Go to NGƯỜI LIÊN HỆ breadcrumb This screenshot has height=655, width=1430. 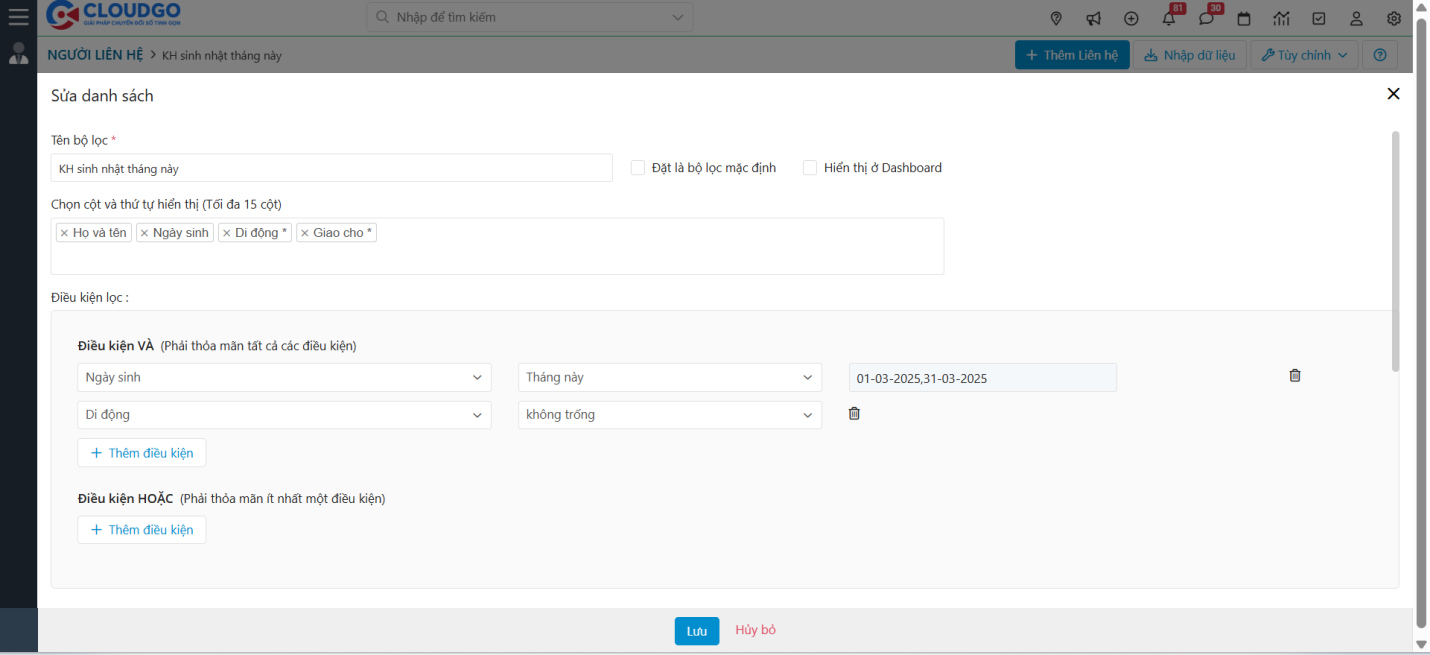pyautogui.click(x=95, y=55)
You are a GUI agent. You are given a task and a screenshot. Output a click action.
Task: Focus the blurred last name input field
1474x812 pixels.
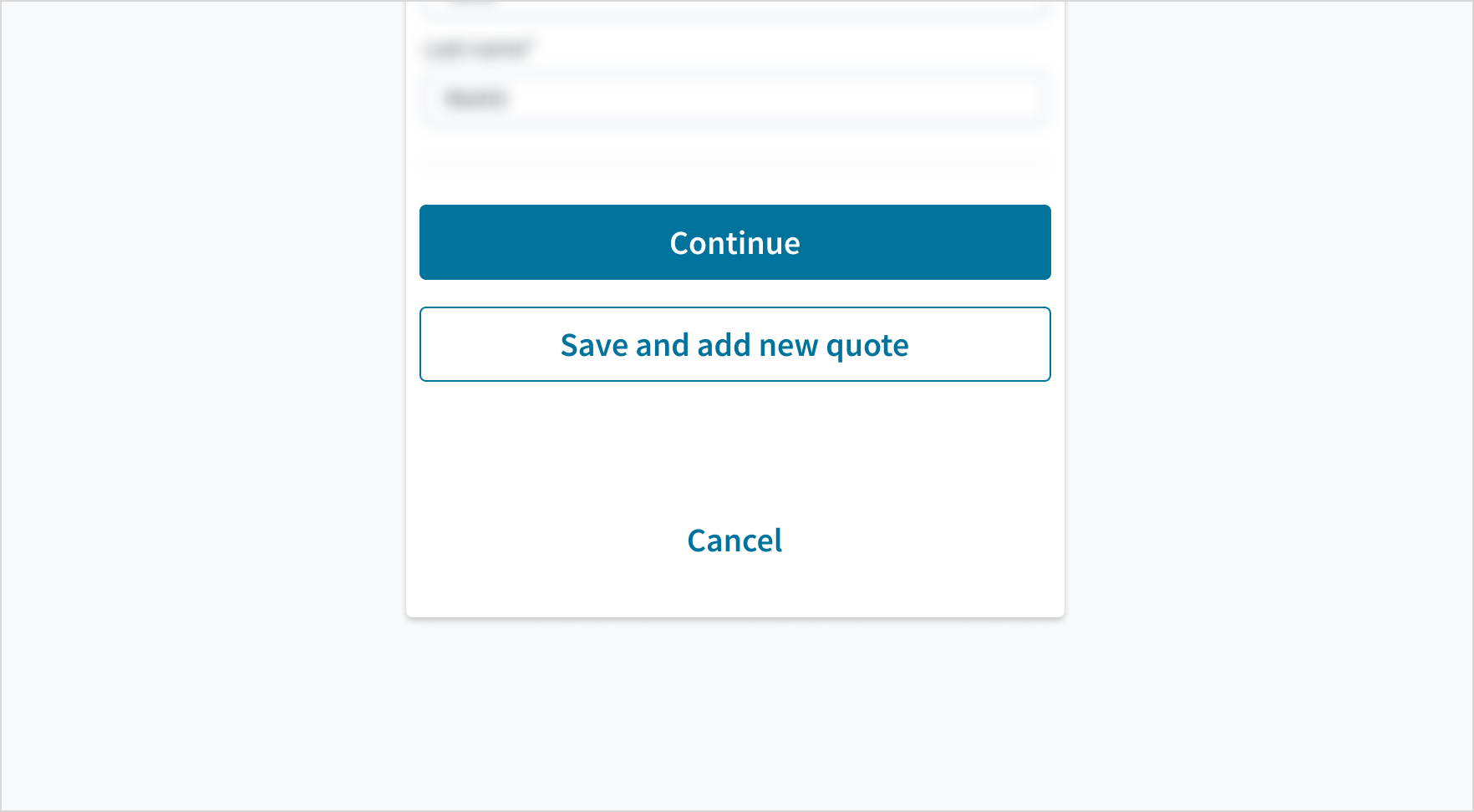(x=734, y=99)
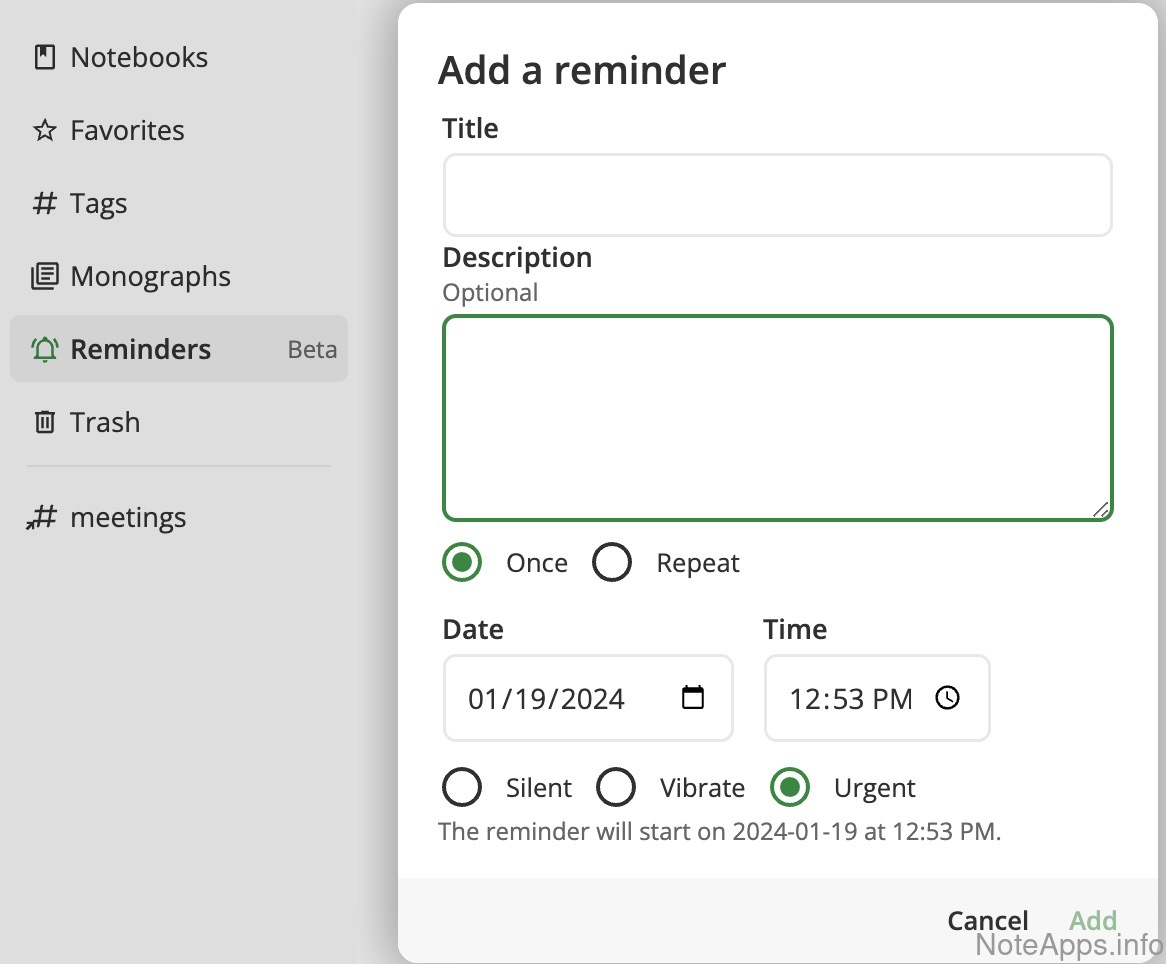Viewport: 1166px width, 964px height.
Task: Click the Monographs stacked pages icon
Action: [44, 277]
----------------
Reproduce exactly, without any picture, the lines from the one bearing "You are a GUI" to the last line of the records above.

§ **Answer to the problem**
You are a GUI agent. You are given a task and a screenshot. Output a click action.
Task: Focus the blurred last name input field
1474x812 pixels.
(x=734, y=99)
Viewport: 1166px width, 964px height.
Task: Click the Monographs stacked pages icon
Action: [44, 277]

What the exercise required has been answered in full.